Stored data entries
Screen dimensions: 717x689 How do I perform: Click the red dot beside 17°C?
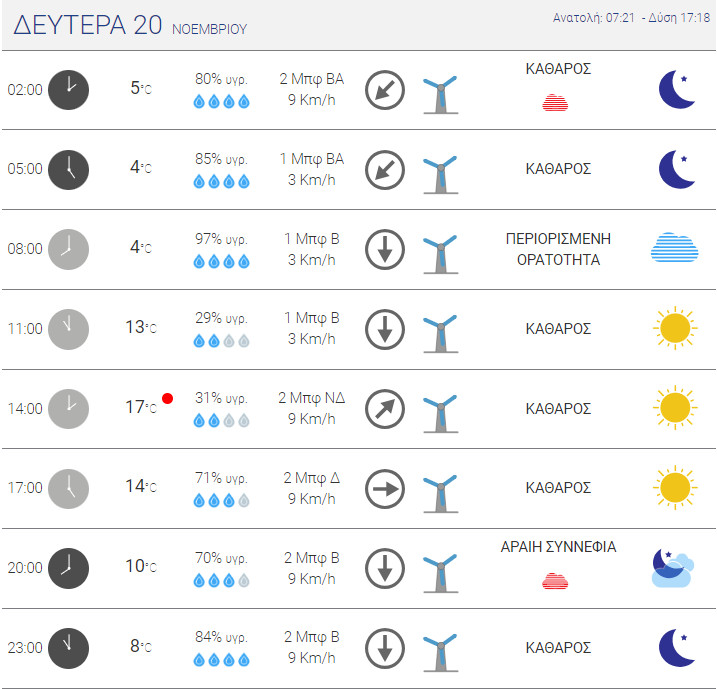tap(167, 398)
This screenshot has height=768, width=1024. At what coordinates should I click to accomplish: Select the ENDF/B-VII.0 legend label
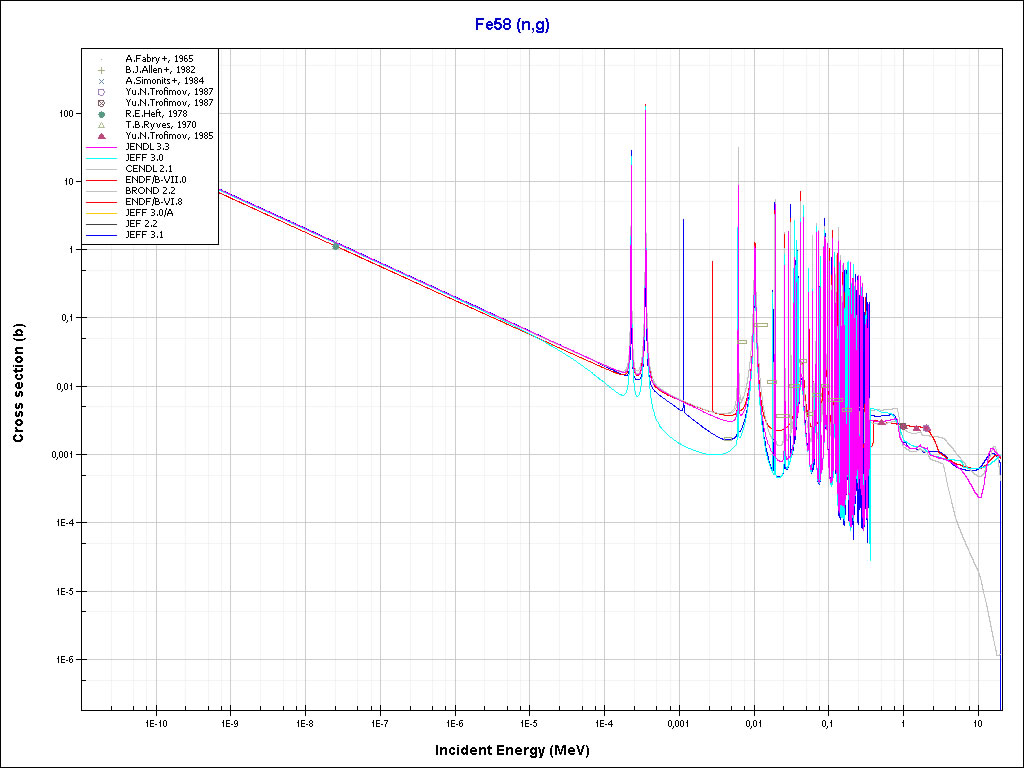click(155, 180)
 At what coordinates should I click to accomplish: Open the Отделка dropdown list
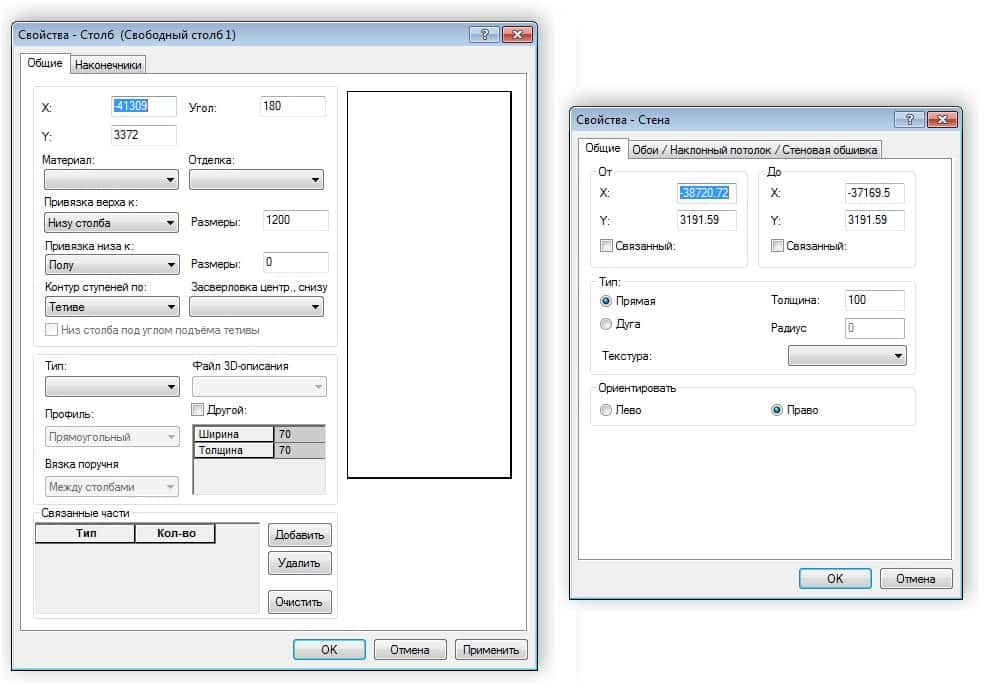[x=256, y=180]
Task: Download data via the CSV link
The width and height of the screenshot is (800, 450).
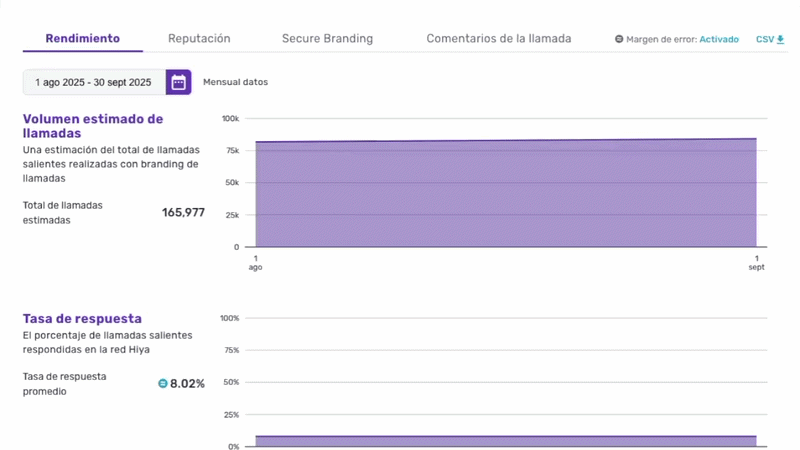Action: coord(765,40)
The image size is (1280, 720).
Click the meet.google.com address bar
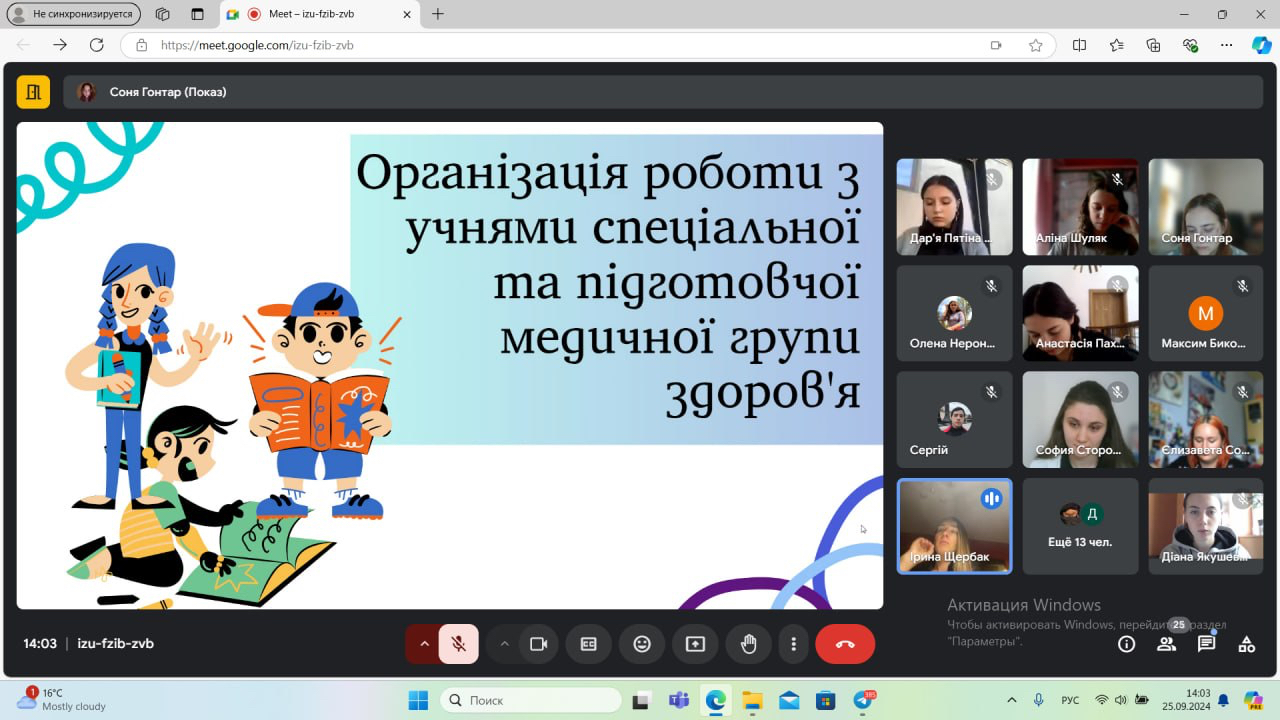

* _ASSIGNED TASK_
Reproduce every entry word for word, but skip any pictures.

* _SOLVED PROBLEM_
Screen dimensions: 717x689 How do I perform: Click the red dot beside 17°C?
tap(167, 398)
This screenshot has height=768, width=1024. At what coordinates should I click to accomplish: Select the ENDF/B-VII.0 legend label
click(155, 180)
 At what coordinates should I click to accomplish: Open the Отделка dropdown list
[x=256, y=180]
Task: Download data via the CSV link
The width and height of the screenshot is (800, 450).
Action: coord(765,40)
The image size is (1280, 720).
Click the meet.google.com address bar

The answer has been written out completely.